_Problem requirements_
Write out the lines below once more, exactly as they appear. Do not include pictures.

_Stored data_
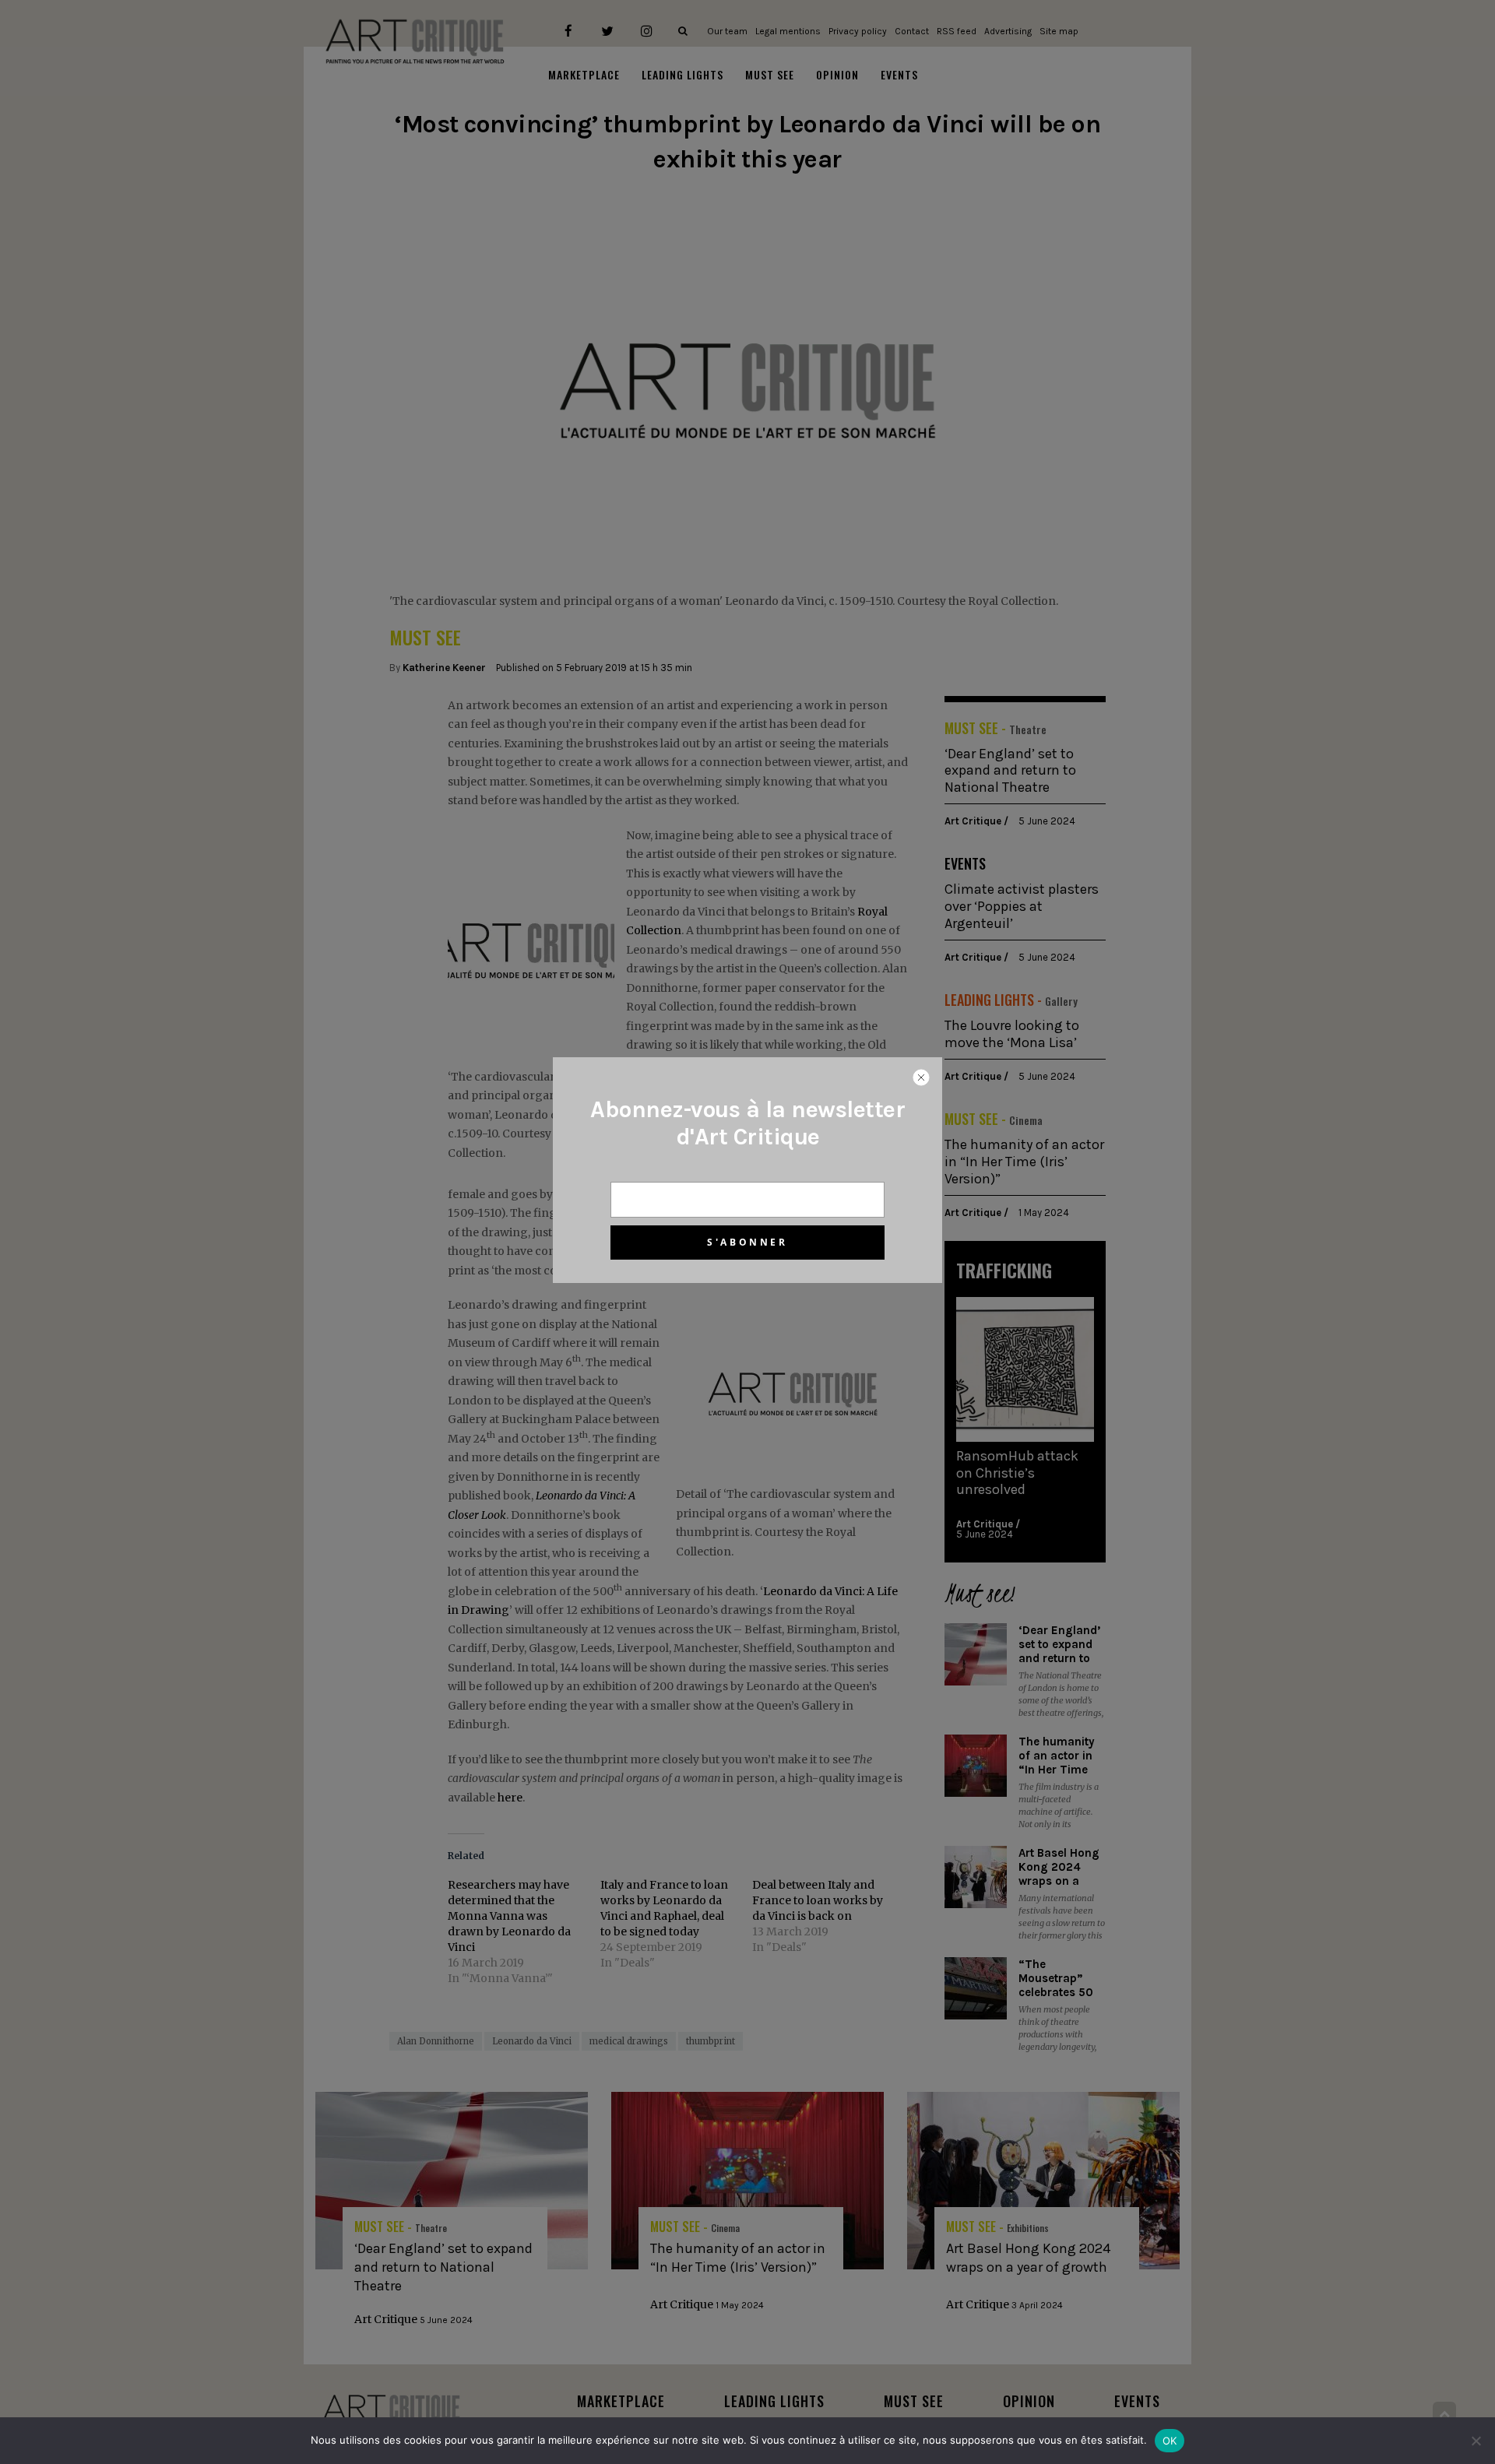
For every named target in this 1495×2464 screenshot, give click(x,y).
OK (1170, 2440)
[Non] (1475, 2440)
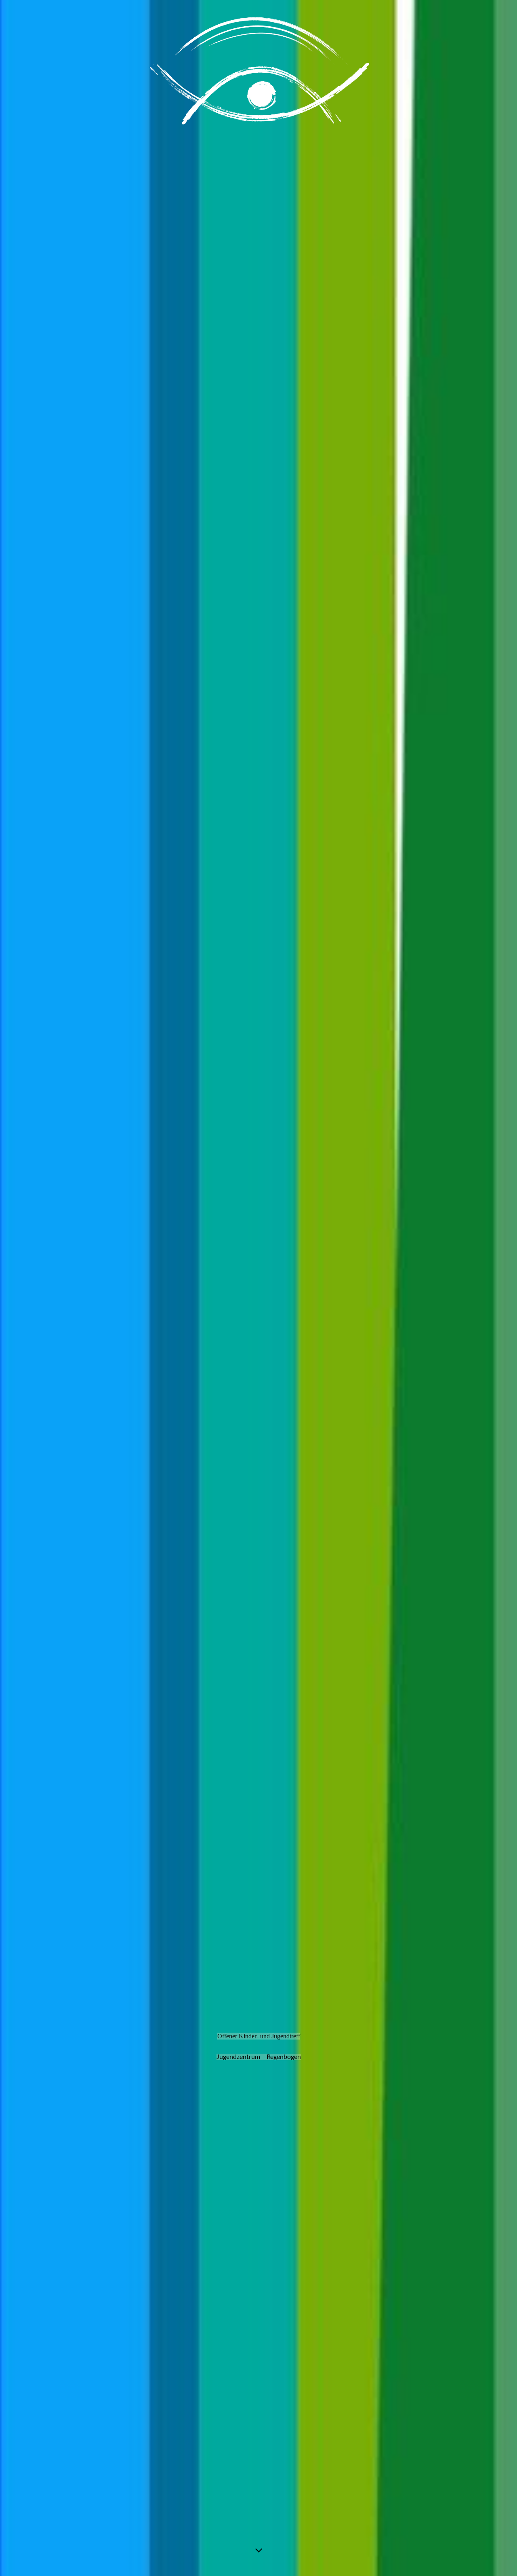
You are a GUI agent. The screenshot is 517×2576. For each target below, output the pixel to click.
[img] (258, 1288)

_Solution_
For every named target in this 1495×2464 screenshot, give click(x,y).
OK (1170, 2440)
[Non] (1475, 2440)
You are a GUI agent. The screenshot is 517×2576. For each target below, output the pixel to click.
[img] (258, 1288)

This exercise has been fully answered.